Exercise instructions — Under this line is some data; print exactly the lines from the one containing "Click the Tx 5 send-now button" through its last line, without pictures.
Segment Start: Recorded information
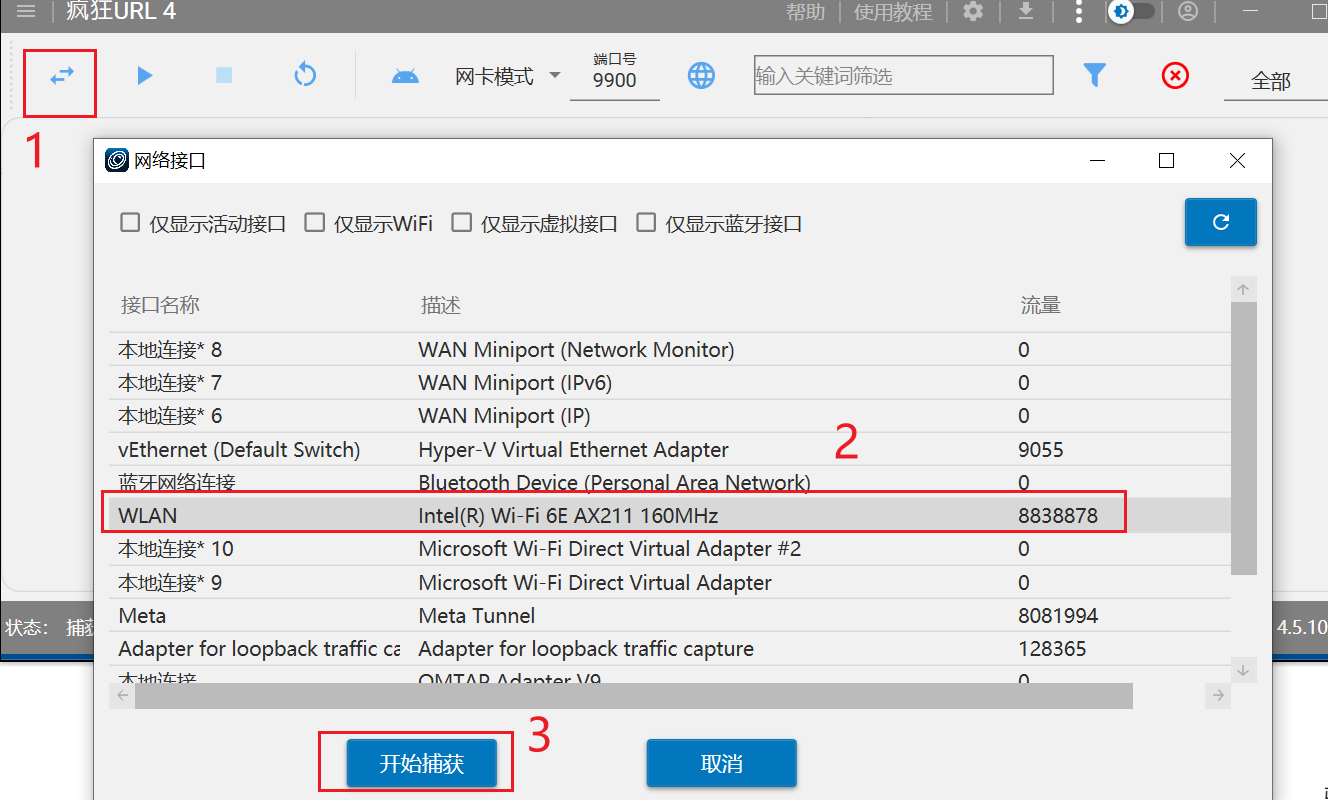The width and height of the screenshot is (1328, 800).
Task: Check the 仅显示WiFi option
Action: tap(315, 223)
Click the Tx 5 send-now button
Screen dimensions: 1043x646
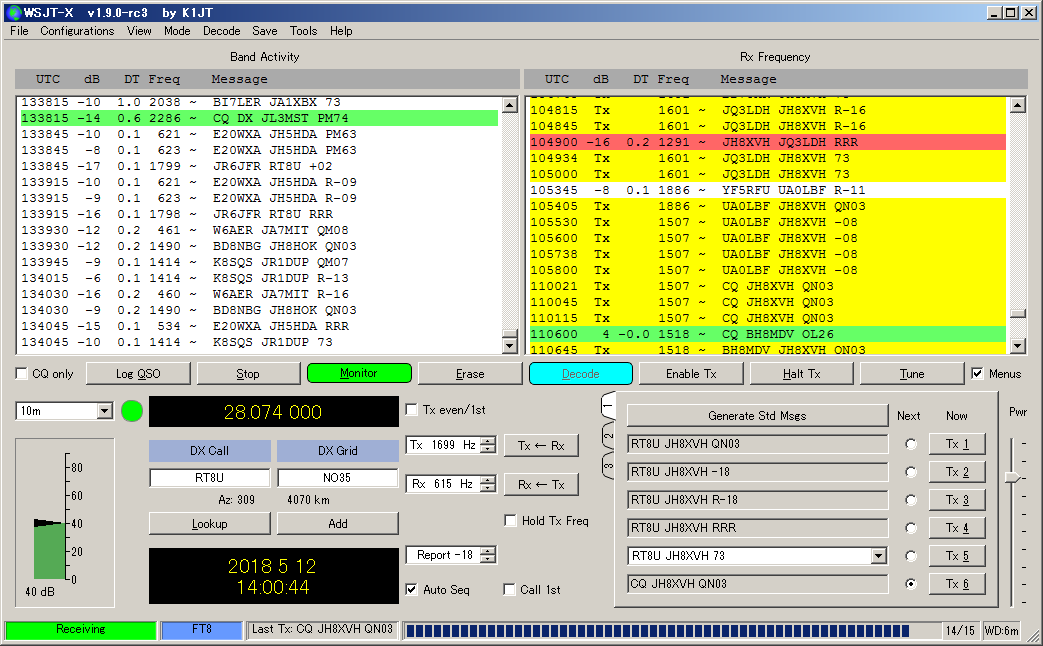click(x=957, y=556)
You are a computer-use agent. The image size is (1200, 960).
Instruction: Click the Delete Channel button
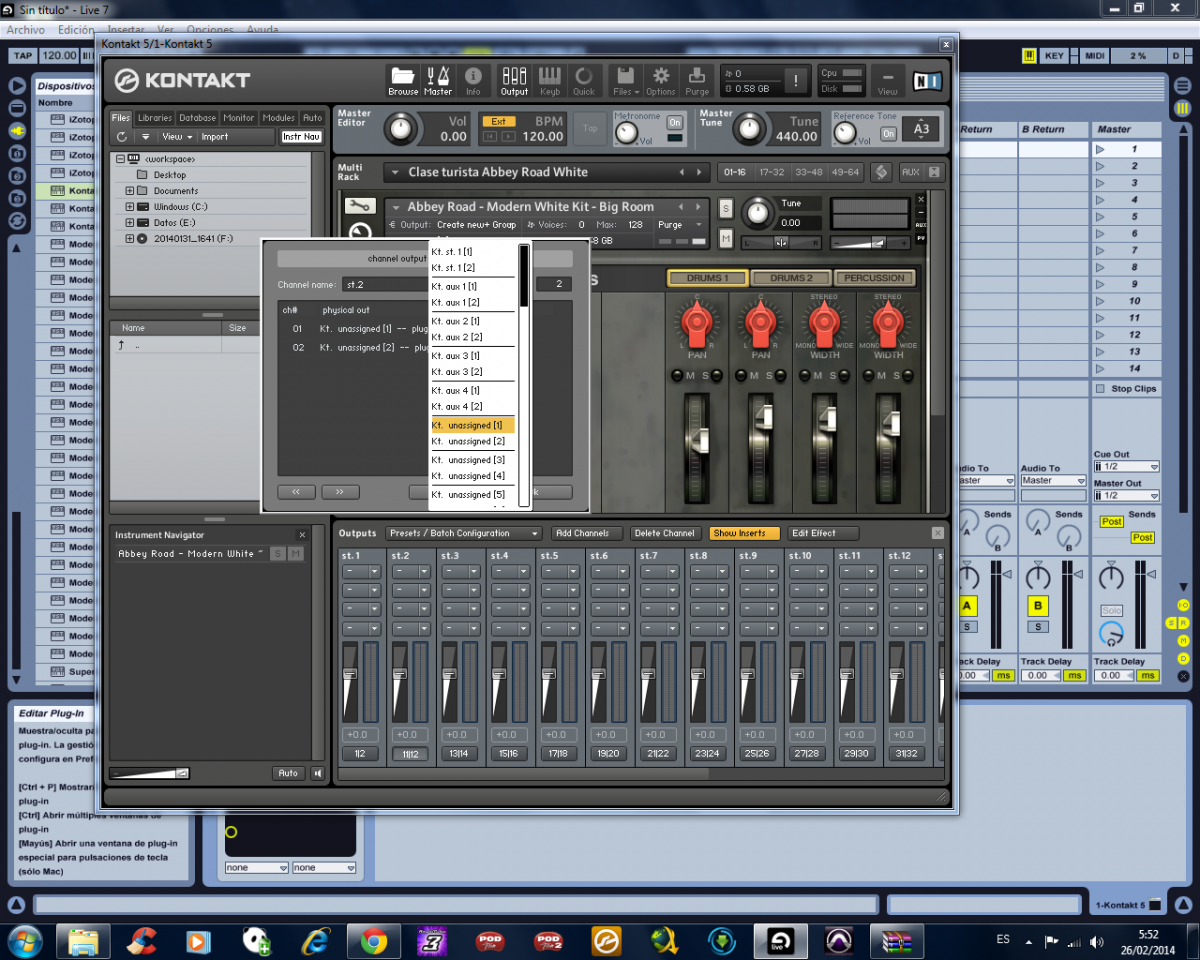pyautogui.click(x=664, y=533)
Segment End: Recorded information
Expected answer —
Click the Tx 5 send-now button
Screen dimensions: 1043x646
click(x=957, y=556)
You are a computer-use agent. The image size is (1200, 960).
Instruction: Click the Delete Channel button
pyautogui.click(x=664, y=533)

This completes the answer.